ABOUT THIS EXERCISE:
Everything from the first line of the entries through the line containing "Mijn bestellingen (252, 2130)" is to be retyped exactly, and nothing beyond it.

++++++++++

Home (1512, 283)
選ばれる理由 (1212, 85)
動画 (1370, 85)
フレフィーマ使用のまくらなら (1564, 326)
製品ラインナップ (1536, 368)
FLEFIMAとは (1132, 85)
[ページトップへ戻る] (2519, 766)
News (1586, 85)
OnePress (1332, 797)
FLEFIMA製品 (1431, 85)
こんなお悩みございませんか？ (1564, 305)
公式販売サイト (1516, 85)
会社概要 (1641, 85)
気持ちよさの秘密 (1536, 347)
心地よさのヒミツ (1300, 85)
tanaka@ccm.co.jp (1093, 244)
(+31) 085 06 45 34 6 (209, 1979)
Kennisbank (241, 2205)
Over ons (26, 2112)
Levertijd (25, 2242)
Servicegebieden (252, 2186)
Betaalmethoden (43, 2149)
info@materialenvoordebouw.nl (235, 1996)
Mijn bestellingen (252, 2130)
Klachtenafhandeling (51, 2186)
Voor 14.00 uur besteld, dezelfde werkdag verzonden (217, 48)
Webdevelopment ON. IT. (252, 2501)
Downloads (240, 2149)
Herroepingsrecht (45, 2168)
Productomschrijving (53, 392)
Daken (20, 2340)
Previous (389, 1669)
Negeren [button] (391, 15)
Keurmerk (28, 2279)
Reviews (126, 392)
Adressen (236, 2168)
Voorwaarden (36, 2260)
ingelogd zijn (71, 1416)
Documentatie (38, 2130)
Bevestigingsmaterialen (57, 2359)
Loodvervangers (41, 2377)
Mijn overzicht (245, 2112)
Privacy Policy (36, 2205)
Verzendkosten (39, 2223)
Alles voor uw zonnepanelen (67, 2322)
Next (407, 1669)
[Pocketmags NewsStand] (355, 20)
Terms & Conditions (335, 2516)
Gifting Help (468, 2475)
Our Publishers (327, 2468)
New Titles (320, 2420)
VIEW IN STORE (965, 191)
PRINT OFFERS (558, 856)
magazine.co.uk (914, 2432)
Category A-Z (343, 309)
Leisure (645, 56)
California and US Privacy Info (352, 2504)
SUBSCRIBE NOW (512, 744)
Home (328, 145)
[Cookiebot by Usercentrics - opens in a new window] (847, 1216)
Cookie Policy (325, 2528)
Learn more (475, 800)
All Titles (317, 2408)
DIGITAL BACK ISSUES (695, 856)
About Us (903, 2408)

++++++++++

TASK RESULT:
Home (1512, 283)
選ばれる理由 (1212, 85)
動画 (1370, 85)
フレフィーマ使用のまくらなら (1564, 326)
製品ラインナップ (1536, 368)
FLEFIMAとは (1132, 85)
[ページトップへ戻る] (2519, 766)
News (1586, 85)
OnePress (1332, 797)
FLEFIMA製品 (1431, 85)
こんなお悩みございませんか？ (1564, 305)
公式販売サイト (1516, 85)
会社概要 (1641, 85)
気持ちよさの秘密 (1536, 347)
心地よさのヒミツ (1300, 85)
tanaka@ccm.co.jp (1093, 244)
(+31) 085 06 45 34 6 (209, 1979)
Kennisbank (241, 2205)
Over ons (26, 2112)
Levertijd (25, 2242)
Servicegebieden (252, 2186)
Betaalmethoden (43, 2149)
info@materialenvoordebouw.nl (235, 1996)
Mijn bestellingen (252, 2130)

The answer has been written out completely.